_What is needed:_
Examine the records and identify each line that includes the string "height". Copy those lines.

_Given entries:_
##########

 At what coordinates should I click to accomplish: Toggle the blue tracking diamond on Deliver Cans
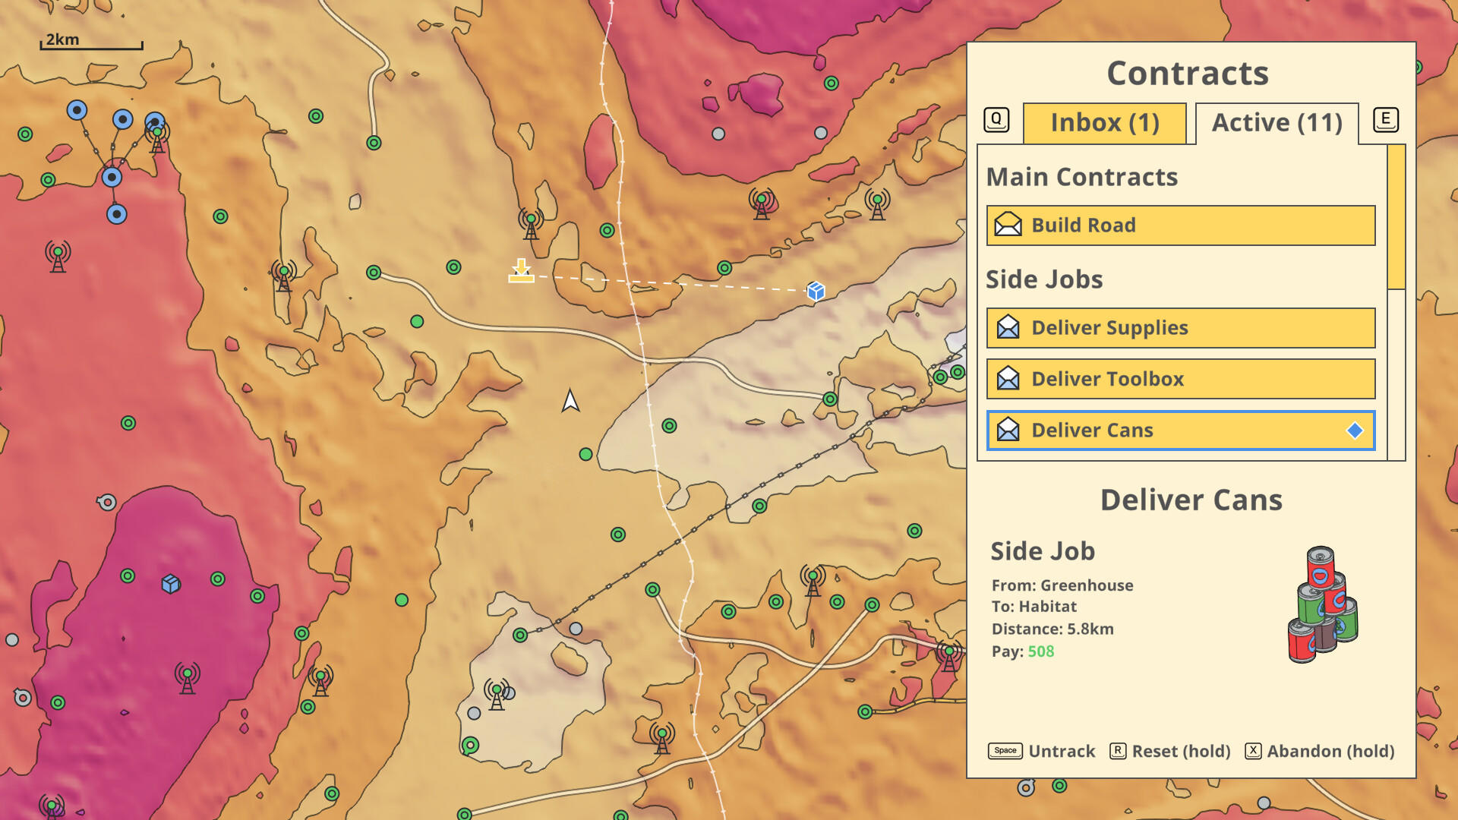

##########

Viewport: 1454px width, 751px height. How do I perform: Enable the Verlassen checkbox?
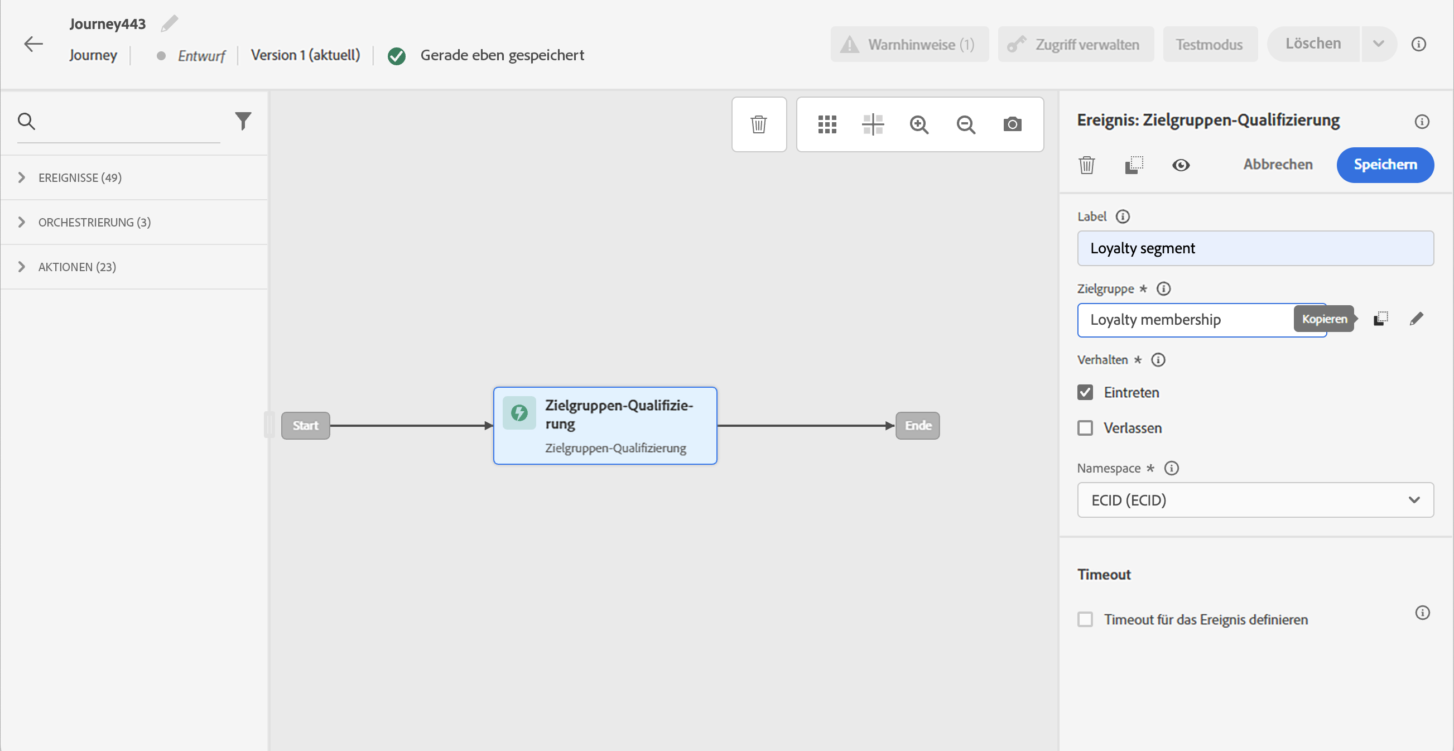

##########

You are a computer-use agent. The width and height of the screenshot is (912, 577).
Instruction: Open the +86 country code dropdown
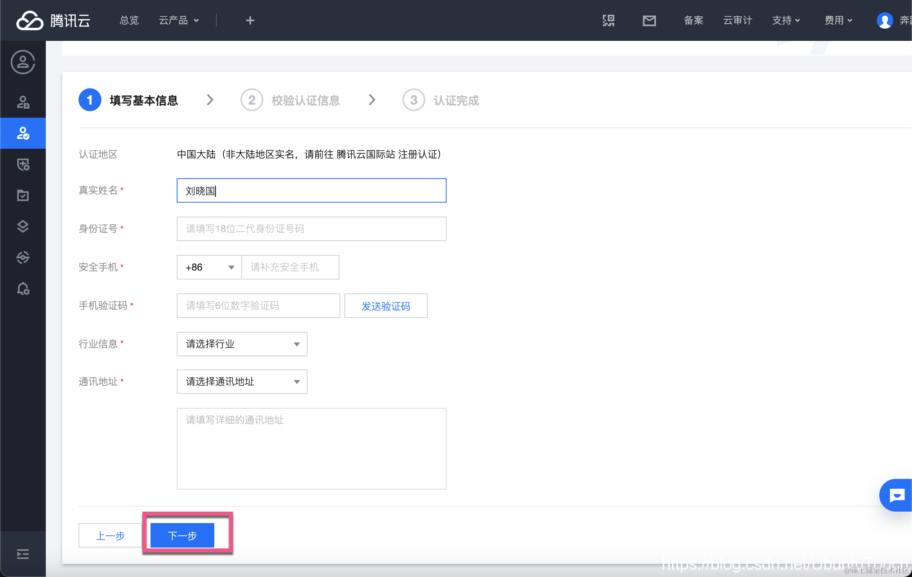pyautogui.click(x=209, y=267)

##########

_Answer to this task:_
Viewport: 1454px width, 751px height. How do I perform: Enable the Verlassen checkbox?
You are a computer-use agent. The width and height of the screenshot is (912, 577).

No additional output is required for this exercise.